Le jeudi 9 avril, des élections générales se déroulent en Indonésie sur fond de crise économique. Les observateurs s'attendent à ce que le président Susilo Bambang Yudhoyono sorte renforcé de ce scrutin.
AFP - L'Indonésie se rend aux urnes jeudi pour des élections générales qui devraient renforcer le président Susilo Bambang Yudhoyono en dépit des incertitudes liées à la crise économique.
Fiers d'appartenir à "la troisième démocratie au monde" après l'Inde et les Etats-Unis, 171 millions d'électeurs sont appelés à élire, le même jour, leurs députés, leurs représentants régionaux et leurs élus locaux.
Cette journée électorale, considérée comme "la plus complexe au monde" dans un archipel de 5.000 km de long et de 6.000 îles habitées, préparera le terrain pour le scrutin présidentiel du 8 juillet.
Le centriste Yudhoyono, un ex-général de 59 ans qui bénéficie d'une bonne image sur la scène internationale, est donné favori pour un second mandat de cinq ans.
Mais son avenir dépend en bonne partie du score que réalisera jeudi sa formation, le Parti démocratique (PD), qui pourrait devenir, si les sondages se confirmaient, le premier parti indonésien, huit ans seulement après sa création.
M. Yudhoyono "est l'homme à battre de ces élections", résume Jeffrey Winters, spécialiste de l'Indonésie à l'université de Chicago.
Les Indonésiens lui savent gré d'avoir stabilisé le pays après les années houleuses ayant suivi la chute en 1998 de Suharto, qui l'a dirigé d'une main de fer durant 32 ans.
"Sans que le monde ne le remarque, l'Indonésie est devenue un pays presque normal, apparaissant même particulièrement calme par rapport à ses voisins comme la Thaïlande, la Malaisie ou les Philippines", souligne un diplomate à Jakarta.

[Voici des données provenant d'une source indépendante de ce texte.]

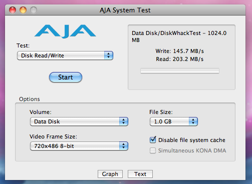Start the disk test
This screenshot has width=252, height=184.
click(66, 77)
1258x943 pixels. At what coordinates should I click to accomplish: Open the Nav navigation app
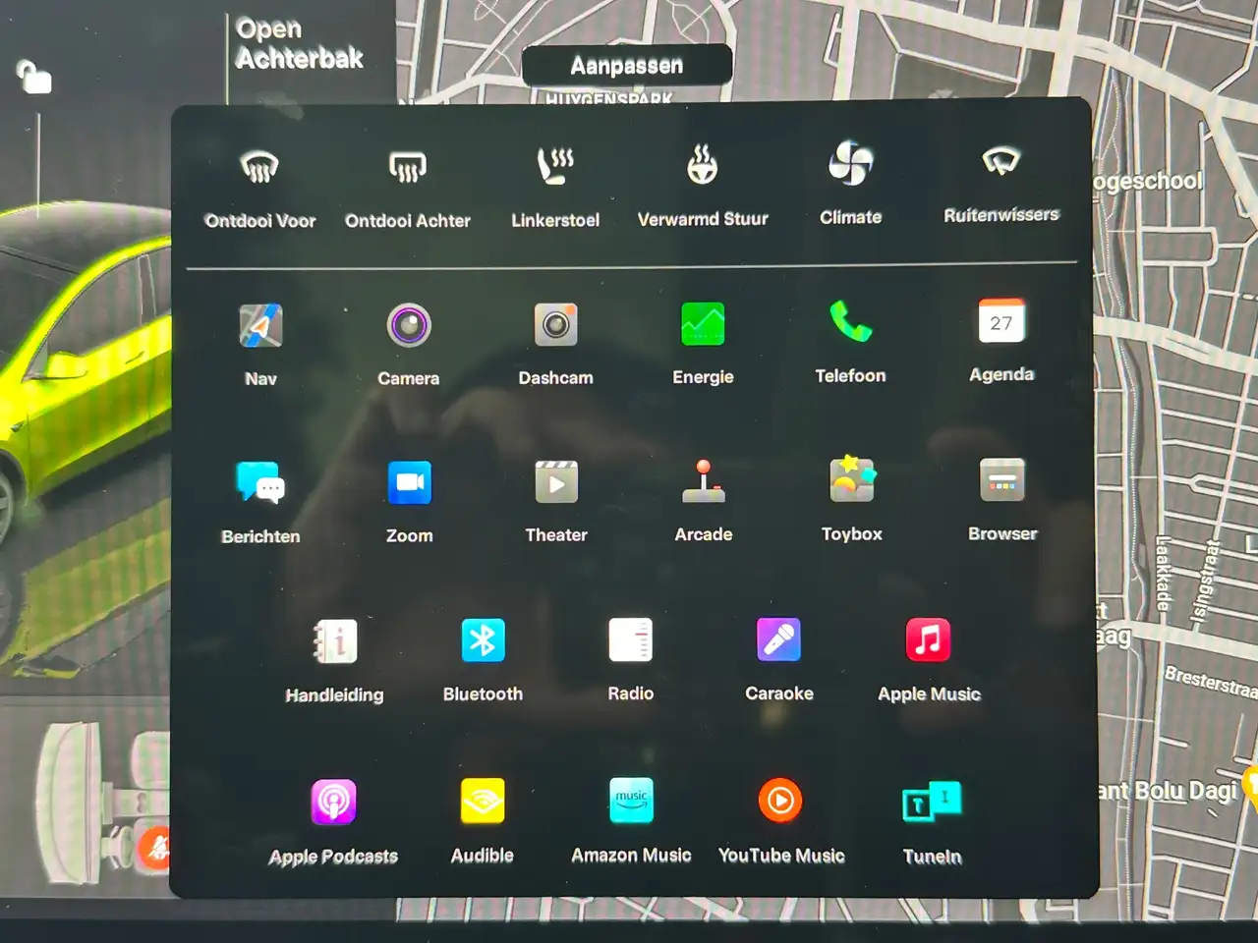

Les foyers de tensions séparatistes, à Aceh ou en Papaousie, se sont apaisés tandis que le respect de la diversité religieuse a été préservé, malgré des crises sporadiques, dans le plus grand pays musulman du monde.
Membre du G20, l'archipel a bénéficié d'une croissance supérieure à 6% en 2007 et 2008 grâce notamment à ses immenses ressources naturelles, comme le gaz, le nickel ou l'huile de palme. L'économie devrait se ralentir à 4% cette année à cause de la crise économique, dont l'impact, notamment social, reste jusqu'à présent limité.
Sur le plan politique, la liberté d'expression est désormais bien établie et la société civile très active. "Le pays a gagné en maturité et nous sommes désormais très attachés à faire vivre la démocratie", explique Dewi Fortuna Anwar, professeur de politique à l'Institut des Sciences.
"Mais elle reste encore brouillonne et il y a encore du chemin à faire", ajoute-t-elle, en regrettant notamment la vacuité du débat politique.
Quels sont les programmes des différents partis sur la crise économique, la pauvreté, l'accès à l'eau potable ou l'éducation? "Personne n'est en mesure de le dire, car la campagne s'est résumée à un concours de personnalités", se désole Mme Anwar.
Les électeurs sont également déboussolés par la présence de 38 partis aux législatives et les multiples dysfonctionnements dans leur organisation. Le nombre d'abstentionnistes pourrait ainsi atteindre 30 à 40% contre moins de 20% en 2004.
Fléau du pays, la corruption reste endémique malgré une succession d'affaires qui a vu tomber des hommes d'affaires, des élus, l'ex-gouverneur de la Banque d'Indonésie et même le père de la belle-fille de M. Yudhoyono.
Et, plus que jamais, l'argent a miné la campagne car tout, ou presque, s'achète, des "militants" remplissant les meetings aux électeurs, attirés par un billet de banque ou des promesses.
Petra Oderbrecht, la première candidate d'origine étrangère à se présenter en Indonésie, en a fait l'amère expérience. Durant la campagne, une question lui a souvent été posée: "Madame, si vous voulez que je vote pour vous, qu'allez-vous me donner?".